A lot of software is complex. Sometimes it's not even the software that's complex; it's the landscape of the problem that the software is solving. There are data elements and workflows and variations and options. Requirements frequently start with, "Normally, we foo the bar in the bat, with baz. On alternate Tuesdays in the summer, though, we pluto the mars in the saturn. Our biggest customer does something a little different with that bit, so we'll need an option to jupiter the mars in the saturn, too." Add in a product manager who answers every question with, "well, let's make that an option", and you end up with a user interface that looks like this:
No one wants to use that.
It's software that has taken all of the complexity of the problem space and barfed it out onto the user. That's not what they wanted. I promise. Even if it's what they asked for, it's not what they wanted.
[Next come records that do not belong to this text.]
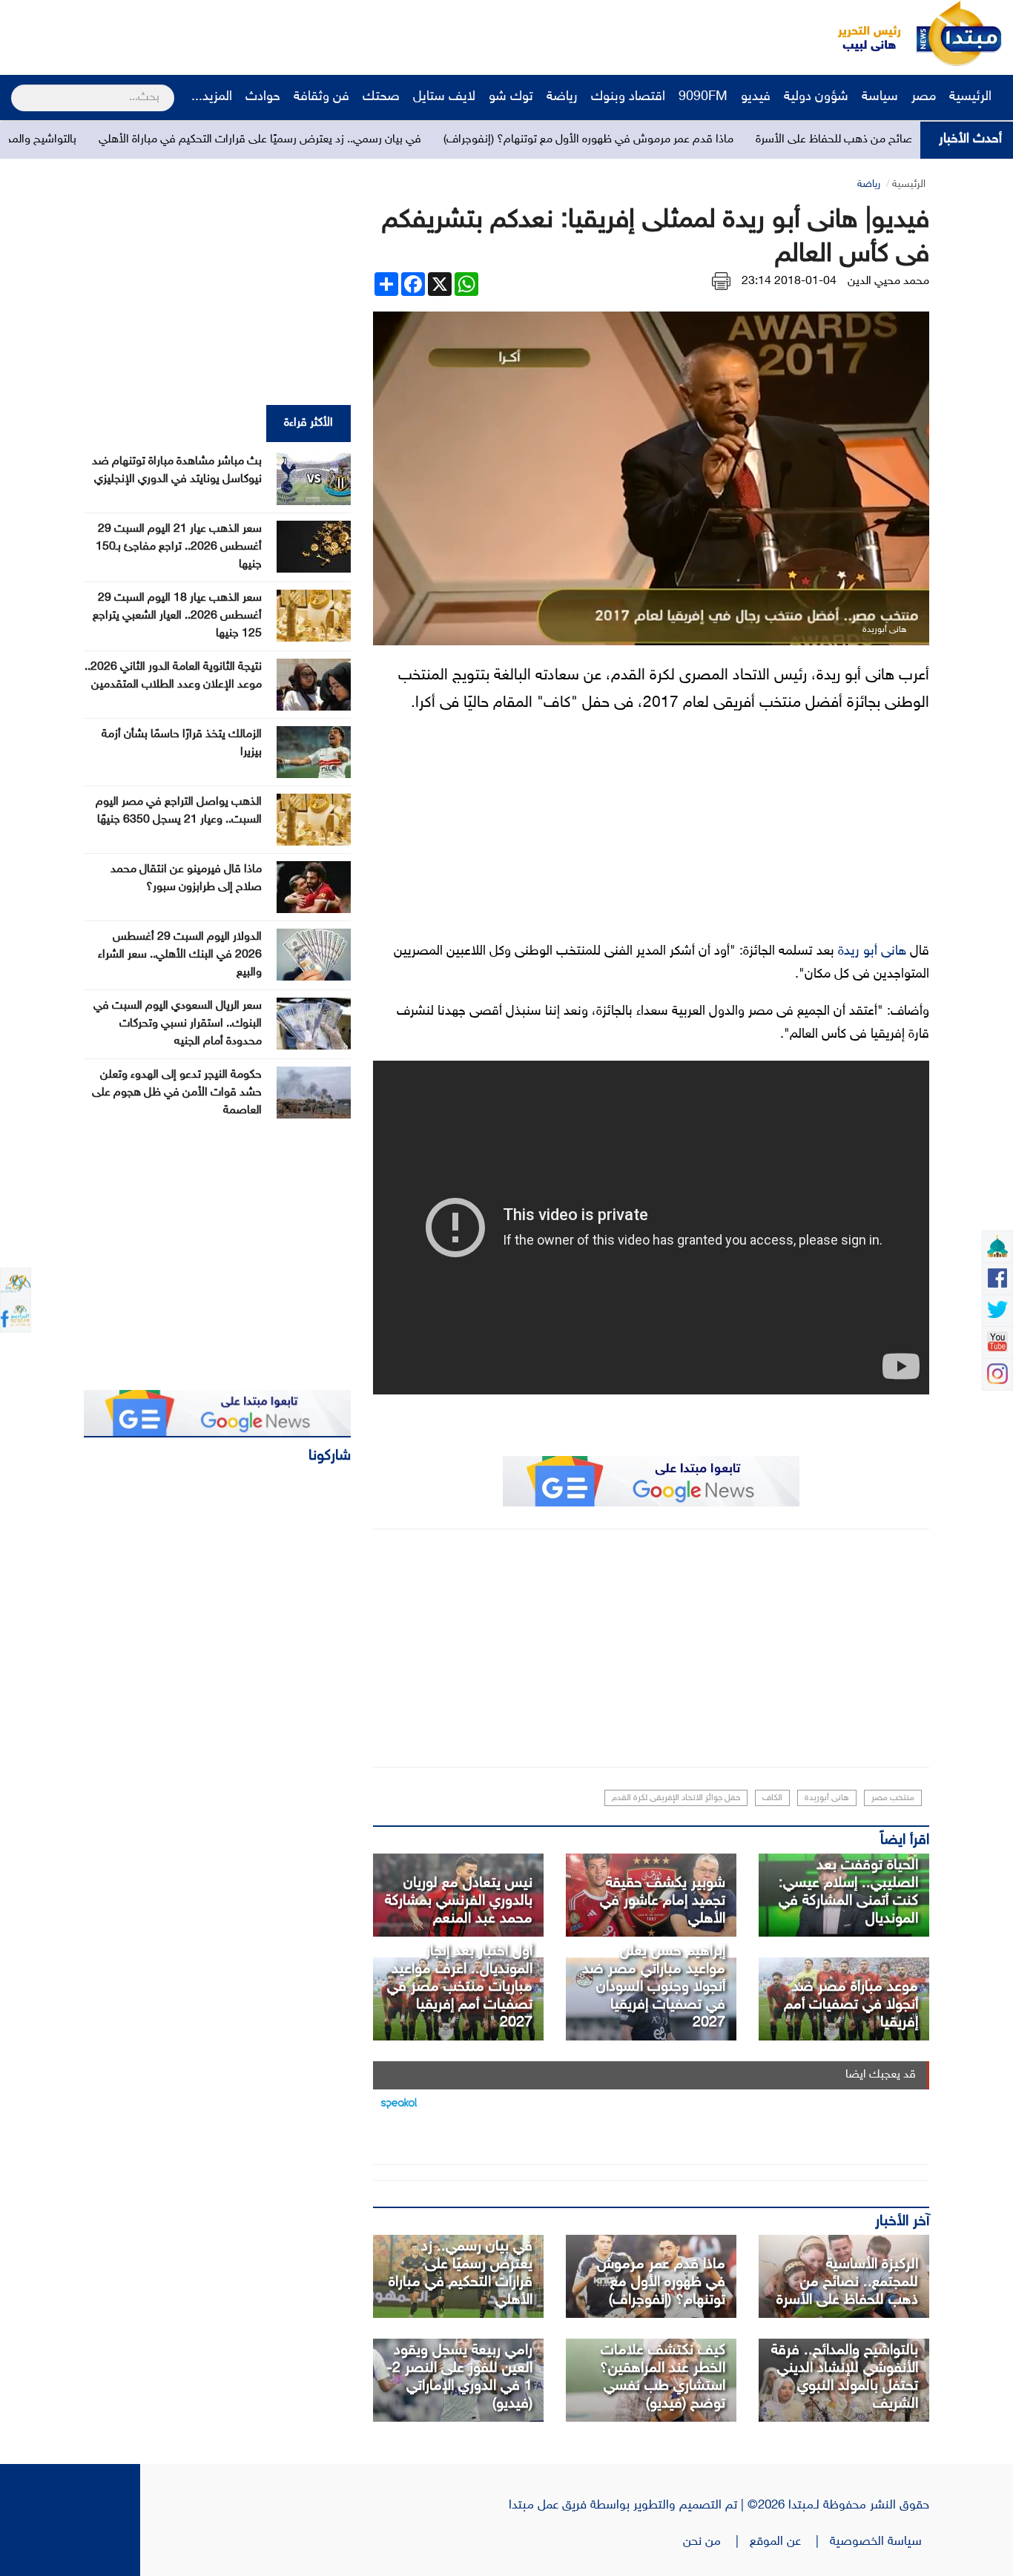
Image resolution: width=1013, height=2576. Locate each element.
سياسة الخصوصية (879, 2541)
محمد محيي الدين (888, 281)
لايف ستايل (444, 97)
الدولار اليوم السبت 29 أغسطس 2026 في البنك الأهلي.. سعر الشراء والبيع (180, 955)
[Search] (17, 88)
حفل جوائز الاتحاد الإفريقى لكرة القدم (676, 1798)
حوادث (262, 97)
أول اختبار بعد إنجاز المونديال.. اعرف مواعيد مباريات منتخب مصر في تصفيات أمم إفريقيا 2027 (459, 1987)
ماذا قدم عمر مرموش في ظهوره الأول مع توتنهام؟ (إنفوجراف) (706, 140)
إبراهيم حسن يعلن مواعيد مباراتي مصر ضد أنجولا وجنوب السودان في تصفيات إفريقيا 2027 (653, 1987)
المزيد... (211, 97)
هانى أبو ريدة (872, 951)
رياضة (562, 97)
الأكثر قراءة (308, 423)
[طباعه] (721, 281)
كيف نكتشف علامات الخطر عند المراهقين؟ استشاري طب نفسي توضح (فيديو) (662, 2377)
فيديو (756, 97)
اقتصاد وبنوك (628, 97)
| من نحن (716, 2541)
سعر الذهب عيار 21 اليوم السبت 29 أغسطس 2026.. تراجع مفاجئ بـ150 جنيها (179, 547)
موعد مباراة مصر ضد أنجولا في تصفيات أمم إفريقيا (851, 2005)
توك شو (511, 97)
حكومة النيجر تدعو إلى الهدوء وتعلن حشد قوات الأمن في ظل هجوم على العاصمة (177, 1093)
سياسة (880, 97)
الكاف (772, 1798)
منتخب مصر (892, 1798)
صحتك (381, 97)
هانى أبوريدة (827, 1798)
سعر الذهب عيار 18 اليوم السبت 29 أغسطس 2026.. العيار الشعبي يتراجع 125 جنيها (177, 616)
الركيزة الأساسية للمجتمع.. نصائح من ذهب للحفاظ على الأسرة (847, 2282)
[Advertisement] (278, 33)
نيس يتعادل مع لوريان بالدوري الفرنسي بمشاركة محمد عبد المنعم (458, 1901)
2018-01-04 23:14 (789, 281)
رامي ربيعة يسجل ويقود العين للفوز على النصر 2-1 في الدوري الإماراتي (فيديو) (459, 2377)
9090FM (703, 97)
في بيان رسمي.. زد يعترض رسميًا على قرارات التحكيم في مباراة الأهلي (378, 140)
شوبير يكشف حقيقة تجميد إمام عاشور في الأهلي (662, 1901)
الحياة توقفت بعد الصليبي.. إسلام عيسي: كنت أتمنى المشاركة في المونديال (848, 1892)
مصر (923, 97)
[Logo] (861, 33)
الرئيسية (972, 97)
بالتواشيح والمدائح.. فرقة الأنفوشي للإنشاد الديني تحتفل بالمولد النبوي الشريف (844, 2377)
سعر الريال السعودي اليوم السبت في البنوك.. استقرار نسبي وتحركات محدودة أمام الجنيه (177, 1024)
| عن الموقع (790, 2541)
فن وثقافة (321, 97)
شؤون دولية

Building software is about making decisions. Good software limits options; it doesn't add them. You start with a massive problem space: "Software can do anything!" and limit from there. First, you decide that you're going to solve an accounting problem. Then you decide what kind of inputs and outputs go into this accounting problem, and how the workflows go. You do this by consulting with people who know the problem space really well. Define what you will do and - just as important - what you won't do. Exposing a decision says, "I don't understand this problem; you decide." Making a decision builds customer confidence; it says, "I know what I'm doing." All the time you're creating power by limiting choices.
It's okay to make decisions in software. Take a stand; your software will be better for it.